Professor Allyson Pollock's recent demands to ban tackling in schools sparked fierce debate and a robust defence from the rugby community
The now annual rallying call by Professor Allyson Pollock to ban tackling in schools reared its divisive head again this week.
Professor Pollock – who is promoting a book – did her usual round robin of media outlets to outline why rugby, as a collision sport, should be doing more to protect our budding progeny from injury.
Of course Professor Pollock is justified to her opinions, based, she tells us on extensive qualitative research but her argument can only hold sway for so much and has to be offset with rugby’s enduring qualities that are far less measurable.
I must divulge that I played mini rugby from the age of six, and had my fair share of bumps and bruises (dislocated shoulder, multiple broken noses, knee surgery). Perhaps I should be wary my 10-year-old son is following in his father and grandfather’s footsteps by playing the game, but I couldn’t be happier.
I worry, like any parent, at the increasingly physical nature of the game – he’s come off injured twice in four years playing – but the growing bond he has developed with his teammates and the ethics he’s learning of respecting the referee, shaking the hands of opponents, not to mention a couple of hours of exercise a week, are all character-forming values he will not learn playing FIFA ’17 on X-Box.
Rugby’s administrators should be given their dues – goodness knows, they get a shellacking when they get things wrong. They are trying to make the game safer at mini-rugby level with a glut of courses, aimed at making our rough-house game as responsible as possible.

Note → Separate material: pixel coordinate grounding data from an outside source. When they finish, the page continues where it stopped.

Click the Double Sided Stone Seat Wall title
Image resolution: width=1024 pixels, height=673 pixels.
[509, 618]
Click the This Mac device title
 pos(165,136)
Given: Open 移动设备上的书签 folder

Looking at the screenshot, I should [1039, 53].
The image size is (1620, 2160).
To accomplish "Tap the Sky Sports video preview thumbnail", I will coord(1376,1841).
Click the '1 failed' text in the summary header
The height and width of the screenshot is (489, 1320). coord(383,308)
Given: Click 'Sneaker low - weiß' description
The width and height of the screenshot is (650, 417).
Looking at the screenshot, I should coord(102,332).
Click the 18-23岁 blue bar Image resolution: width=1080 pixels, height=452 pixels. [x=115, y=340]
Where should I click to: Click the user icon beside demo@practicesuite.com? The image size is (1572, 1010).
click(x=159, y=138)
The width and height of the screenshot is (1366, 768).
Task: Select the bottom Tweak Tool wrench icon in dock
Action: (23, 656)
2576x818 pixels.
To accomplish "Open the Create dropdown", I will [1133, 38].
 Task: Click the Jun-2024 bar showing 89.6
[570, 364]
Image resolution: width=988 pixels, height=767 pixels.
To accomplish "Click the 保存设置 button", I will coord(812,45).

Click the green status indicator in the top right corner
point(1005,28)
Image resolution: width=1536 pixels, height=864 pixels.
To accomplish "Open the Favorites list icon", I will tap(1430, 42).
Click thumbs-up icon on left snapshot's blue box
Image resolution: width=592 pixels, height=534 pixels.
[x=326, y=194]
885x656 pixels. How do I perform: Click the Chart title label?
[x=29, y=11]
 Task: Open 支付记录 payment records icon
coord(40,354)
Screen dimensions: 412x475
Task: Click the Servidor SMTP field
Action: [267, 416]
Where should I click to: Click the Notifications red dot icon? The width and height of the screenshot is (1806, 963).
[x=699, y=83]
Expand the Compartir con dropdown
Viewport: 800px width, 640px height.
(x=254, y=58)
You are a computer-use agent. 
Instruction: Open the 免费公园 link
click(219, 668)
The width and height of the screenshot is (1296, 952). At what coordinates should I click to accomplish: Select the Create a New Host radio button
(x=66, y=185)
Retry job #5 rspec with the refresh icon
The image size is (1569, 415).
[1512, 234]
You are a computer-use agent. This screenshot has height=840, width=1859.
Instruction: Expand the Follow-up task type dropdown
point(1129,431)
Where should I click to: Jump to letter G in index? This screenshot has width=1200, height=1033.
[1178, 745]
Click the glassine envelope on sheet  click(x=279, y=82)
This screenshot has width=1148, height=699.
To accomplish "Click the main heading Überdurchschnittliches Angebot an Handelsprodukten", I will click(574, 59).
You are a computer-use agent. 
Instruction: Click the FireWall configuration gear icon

One of my earliest memories was losing two teeth attempting a tackle from behind when a rogue Patrick boot clocked me in the chops. Fast-forward a generation and youngsters have two years of tag-rugby before contact, where all coaches are expected to take a Rugby Ready course, followed by a gradual introduction to safe tackling; routinely drumming in the need to go ‘cheek to cheek’, wrapping your arms around the ball carrier, getting your head on the right side and falling correctly.
Instilling correct technique at a young age makes tackling instinctive and starting that in your late teens, as Professor Pollock argues, could well be counterproductive and lead to injury rates rising, rather than falling.
There is also the point that rugby helps young adolescents looking for a place in society, some whose natural métier is not in academia, or other larger-boned youngsters who feel like they do not fit into sports better suited to their lithe-limbed friends. Others with anger-management issues, or just testosterone surges, have a place to safely expend that pent up aggression in a controlled manner.
As a club, Hitchin RFC boasts over 600 Mini and Youth members, and with over 50 boys in our U11 age-group. The social and health benefits of the game on the boys and girls are clear to see, and they love the physical element of the game. ‘When are we starting contact?’ the most commonly-asked question in pre-season.
Someone who plays his rugby down the road, and is one of the best defensive midfielders in the game, is Brad Barritt. The Saracens centre has suffered his fair share of blood injuries and gave a considered response to the furore, when I caught up with him at the Champions Cup launch. “I must firstly say, any viewpoint is coming from a caring, safe perspective and that’s great. The welfare of people is more important than any sporting code.”
Barritt however, agreed that if technique is taught at a very young age it will only aid his future development as a rugby player. “If you’re kept away from the technique of having to tackle until your teens, it’s less instinctive. I can only think of my childhood in South Africa, where I played rugby from the age of five. The collisions aren’t as big. There are 30 kids honey potting around the ball. That early technique, coached correctly will prevent injuries in the future. My concern is if bodies get bigger and impacts more pronounced, tackling technique may not be as ingrained as it should be. I completely support anything that makes the game safer. In the past, perhaps tackling has been neglected; everyone loves the glamour of kicking and passing, but those fundamentals in terms of defence, are now more important than ever.”
The countdown is now on for Professor Pollock’s next missive, and rugby as a sport needs to redouble its efforts to put safety at the heart of the game without taking away its compelling physical nature.
The message should very much be, play on.